You missed the part where I said it ended up being $16.50 in app.


----------



## jaxbeachrides (May 27, 2015)

No I didn't.

Because you volunteered before you knew that.

And thats still less than 10%.

Had you called support first, you would have either got paid twice, or paid once and kept the food.


----------



## Rickos69 (Nov 8, 2018)

jaxbeachrides said:


> No I didn't.
> 
> Because you volunteered before you knew that.
> 
> ...


You are right, I didn't know, but I haven't had a LOP yet that did not go up.
Ok, that is good to know. About the paid twice. I wouldn't keep the food.


----------



## Ms. Mercenary (Jul 24, 2020)

I may be mistaken, but do we not go by distance rather than percentage of the bill? Idf someone pays you 100% of a BigMac to go 6 miles, would you?

Stop picking on @Rickos69, people, or I shall unleash my sabretooth bunnies on you! You may have heard of one of them. Holy Grail, ya know.


----------



## Seamus (Jun 21, 2018)

Ms. Mercenary said:


> I may be mistaken, but do we not go by distance rather than percentage of the bill? Idf someone pays you 100% of a BigMac to go 6 miles, would you?
> 
> Stop picking on @Rickos69, people, or I shall unleash my sabretooth bunnies on you! You may have heard of one of them. Holy Grail, ya know.


When it comes to his attitude towards cash tips, it’s not picking on him it’s trying to correct his bad thinking. Plus it hurts other drivers. When the guy trying to give him a cash tip gets rejected he probably thinks screw it I guess these drivers don’t want cash tips and then the next guy suffers.


----------



## Ms. Mercenary (Jul 24, 2020)

Seamus said:


> When it comes to his attitude towards cash tips, it’s not picking on him it’s trying to correct his bad thinking. Plus it hurts other drivers. When the guy trying to give him a cash tip gets rejected he probably thinks screw it I guess these drivers don’t want cash tips and then the next guy suffers.
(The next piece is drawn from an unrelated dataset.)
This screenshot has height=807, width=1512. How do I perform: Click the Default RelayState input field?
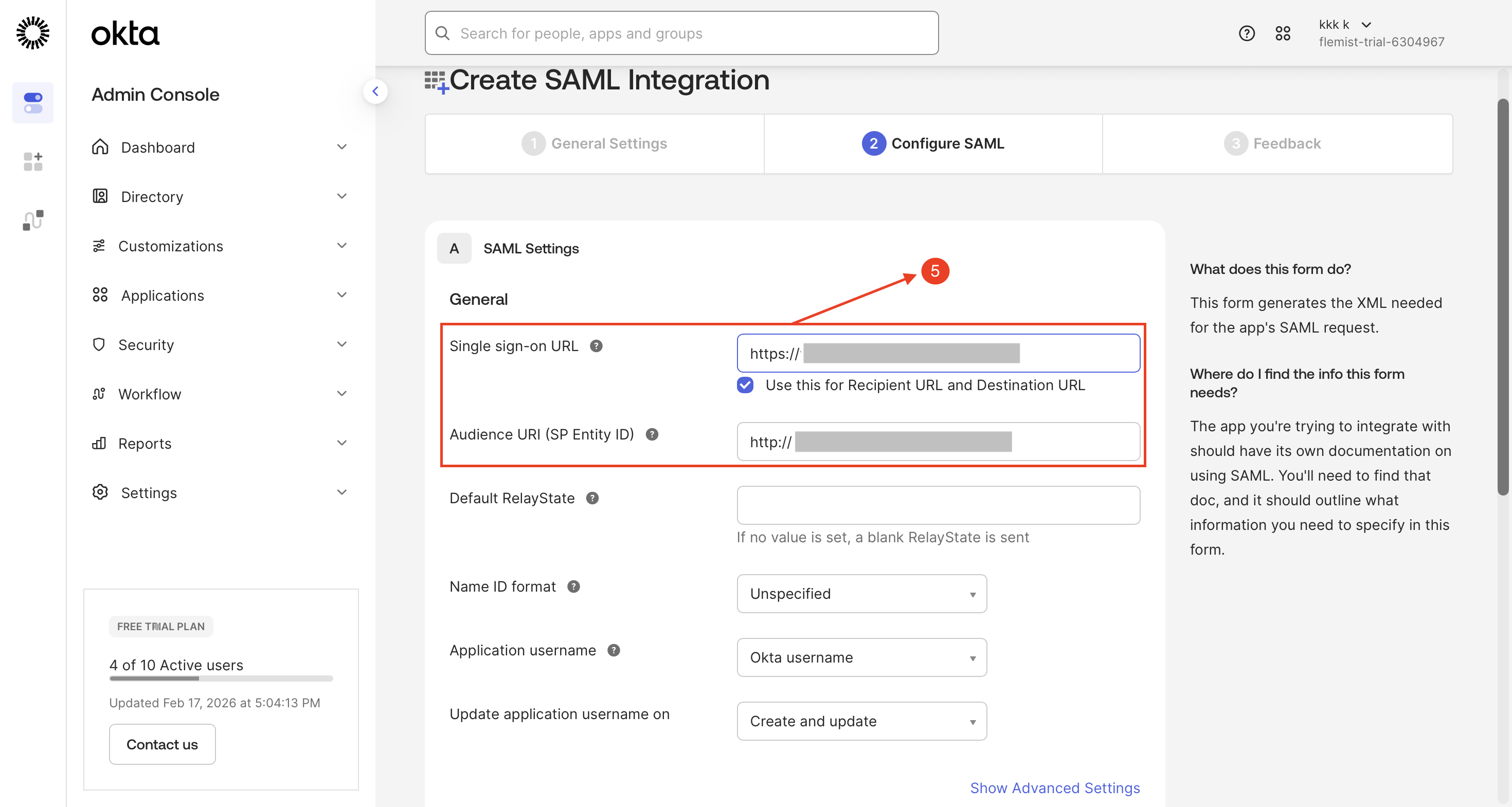(x=938, y=505)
It’s a work in progress. I felt the same way as he does. But I force myself now.

He ended up taking it, did he not?


----------



## jaxbeachrides (May 27, 2015)

Rickos69 said:


> You are right, I didn't know, but I haven't had a LOP yet that did not go up.
> Ok, that is good to know. About the paid twice. I wouldn't keep the food.
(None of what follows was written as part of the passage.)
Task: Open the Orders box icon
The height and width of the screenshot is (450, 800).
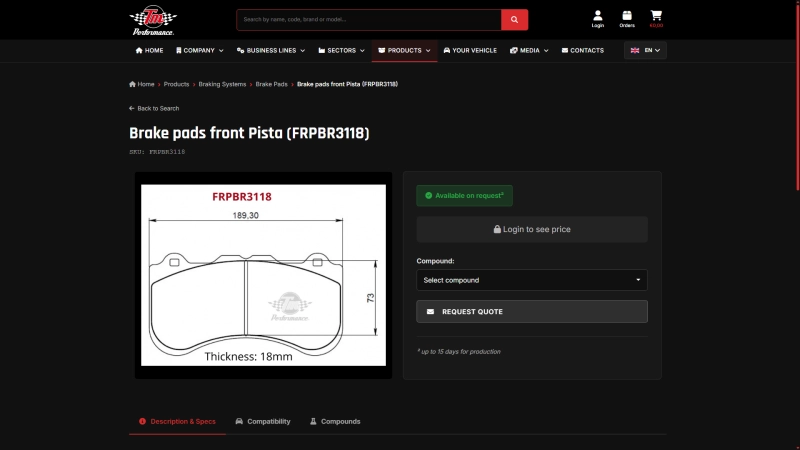Action: (x=627, y=16)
My only large order from dd was $300 of Chipotle.

Offer was $10, and it paid $10. Never again.


----------



## Rickos69 (Nov 8, 2018)

jaxbeachrides said:


> My only large order from dd was $300 of Chipotle.
> 
> Offer was $10, and it paid $10. Never again.


No shit man!!!
I wouldn't trust them after that either.
But, the LOP orders I get go to the Old Money subs of my area. For example, Barrington, Il.
I would be really surprised if they weren't much higher in the end.

However, I still don't accept what I suspect are LOPs if they don't conform to my $/mile on face value.
The first time I don't get an increased total I will let you know.
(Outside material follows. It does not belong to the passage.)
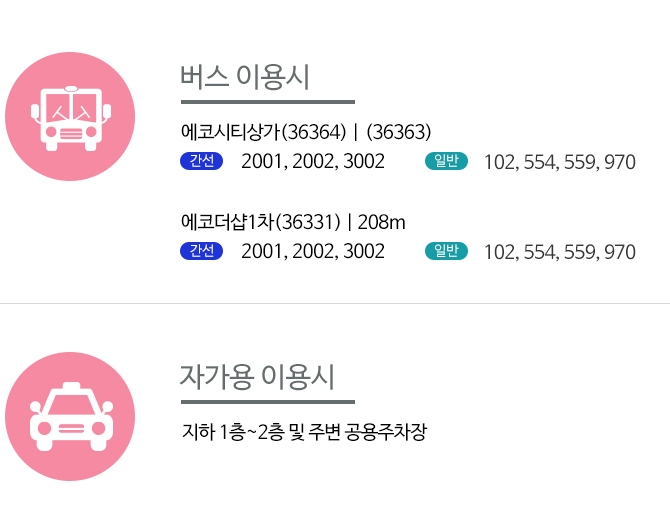Viewport: 670px width, 530px height.
Task: Click the horizontal divider between sections
Action: pos(335,303)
My only question is how they determine a LOP order.
So, I am thinking it has to be over $100.
But, many times I get orders way over $100 and they don't ask for a picture of the bag.
Also, my understanding is that you are informed that it is a LOP order being offered to you.
I have never seen an indication that it is, other than asking for the bag picture.

And, from certain restaurants, if it is over 4-5 items, you can assume it is a LOP.


----------



## Grubhubflub (Jun 16, 2018)

jaxbeachrides said:


> My only large order from dd was $300 of Chipotle.
> 
> Offer was $10, and it paid $10. Never again.


Was it a shitload of burritos?


----------



## Seamus (Jun 21, 2018)

Grubhubflub said:


> Was it a shitload of burritos?


No they are selling Prime Rib and Lobster Tail dinners now.


----------



## jaxbeachrides (May 27, 2015)

Grubhubflub said:


> Was it a shitload of burritos?


Yeah actually one giant box of burritos one giant box of salads and another giant box with all the chips and Extras


----------



## Mikep the kangaroo (7 mo ago)

Good thing there wasn’t 8” of snow in the driveway. They probably would have asked you to shovel them out before bringing the trash cans in.


----------